Figure 3 shows average performance over all datasets as a function of average inference time for $\textsc{MHA}$ T5-Large and T5-XXL, and uptrained $\textsc{MQA}$ and $\textsc{GQA}$ - $8$ XXL models with uptraining proportion $ \alpha = 0.05$. We see that a larger uptrained $\textsc{MQA}$ model provides a favorable trade-off relative to $\textsc{MHA}$ models, with higher quality and faster inference than $\textsc{MHA}$ -Large. Moreover, $\textsc{GQA}$ achieves significant additional quality gains, achieving performance close to $\textsc{MHA}$ -XXL with speed close to $\textsc{MQA}$. Table 1 contains full results for all datasets.

3.3 Ablations

This section presents experiments to investigate the effect of different modeling choices. We evaluate performance on a representive subsample of tasks: CNN/Daily Mail, (short-form summarization), MultiNews (long-form summarization), and TriviaQA (question-answering).
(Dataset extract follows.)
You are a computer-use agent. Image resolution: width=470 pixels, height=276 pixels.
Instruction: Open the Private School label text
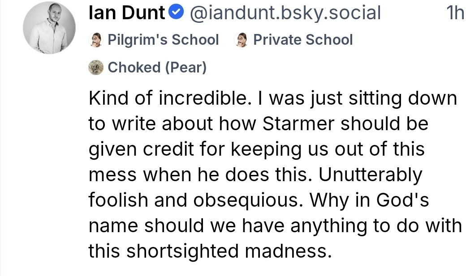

$**Figure 4:** Performance comparison of different checkpoint conversion methods for T5-Large uptrained to $\textsc{MQA}$ with proportion $\alpha=0.05$. 'Mean' mean-pools key and value heads, 'First' selects the first head and 'Random' initializes heads from scratch.$

Checkpoint conversion

Figure 4 compares the performance of different methods for checkpoint conversion. Mean pooling appears to work best, followed by selecting a single head and then random initialization. Intuitively, results are ordered by the degree to which information is preserved from the pre-trained model.

Uptraining steps

Figure 5 shows how performance varies with uptraining proportion for T5 XXL with $\textsc{MQA}$ and $\textsc{GQA}$. First, we note that $\textsc{GQA}$ already achieves reasonable performance after conversion while $\textsc{MQA}$ requires uptraining to be useful. Both $\textsc{MQA}$ and $\textsc{GQA}$ gain from 5% uptraining with diminishing returns from 10%.

$**Figure 5:** Performance as a function of uptraining proportion for T5 XXL models with $\textsc{MQA}$ and $\textsc{GQA}$ -8.$

Number of groups

Figure 6 demonstrates the effect of the number of $\textsc{GQA}$ groups on inference speed. For larger models the memory bandwidth overhead from the KV cache is less constraining ([1]), while the reduction in key-value size is sharper due to the increased number of heads. As a result, increasing the number of groups from $\textsc{MQA}$ only results in modest slowdowns initially, with increasing cost as we move closer to $\textsc{MHA}$. We selected 8 groups as a favorable middle ground.

$**Figure 6:** Time per sample for $\textsc{GQA}$ -XXL as a function of the number of $\textsc{GQA}$ groups with input length 2048 and output length 512. Going from 1 ($\textsc{MQA}$) to 8 groups adds modest inference overhead, with increasing cost to adding more groups.$

4. Related Work

This work is focused on achieving a better trade-off between decoder quality and inference time through reducing the memory bandwidth overhead ([17]) from loading keys and values. [1] first proposed reducing this overhead through multi-query attention. Follow-up work showed that multi-query attention is especially helpful for long inputs ([2, 3]). [18] independently developed GQA with public implementation. Other works have explored grouping attention heads for computational efficiency ([19, 20, 21]) without focusing specifically on key-value heads, which determine memory bandwidth overhead.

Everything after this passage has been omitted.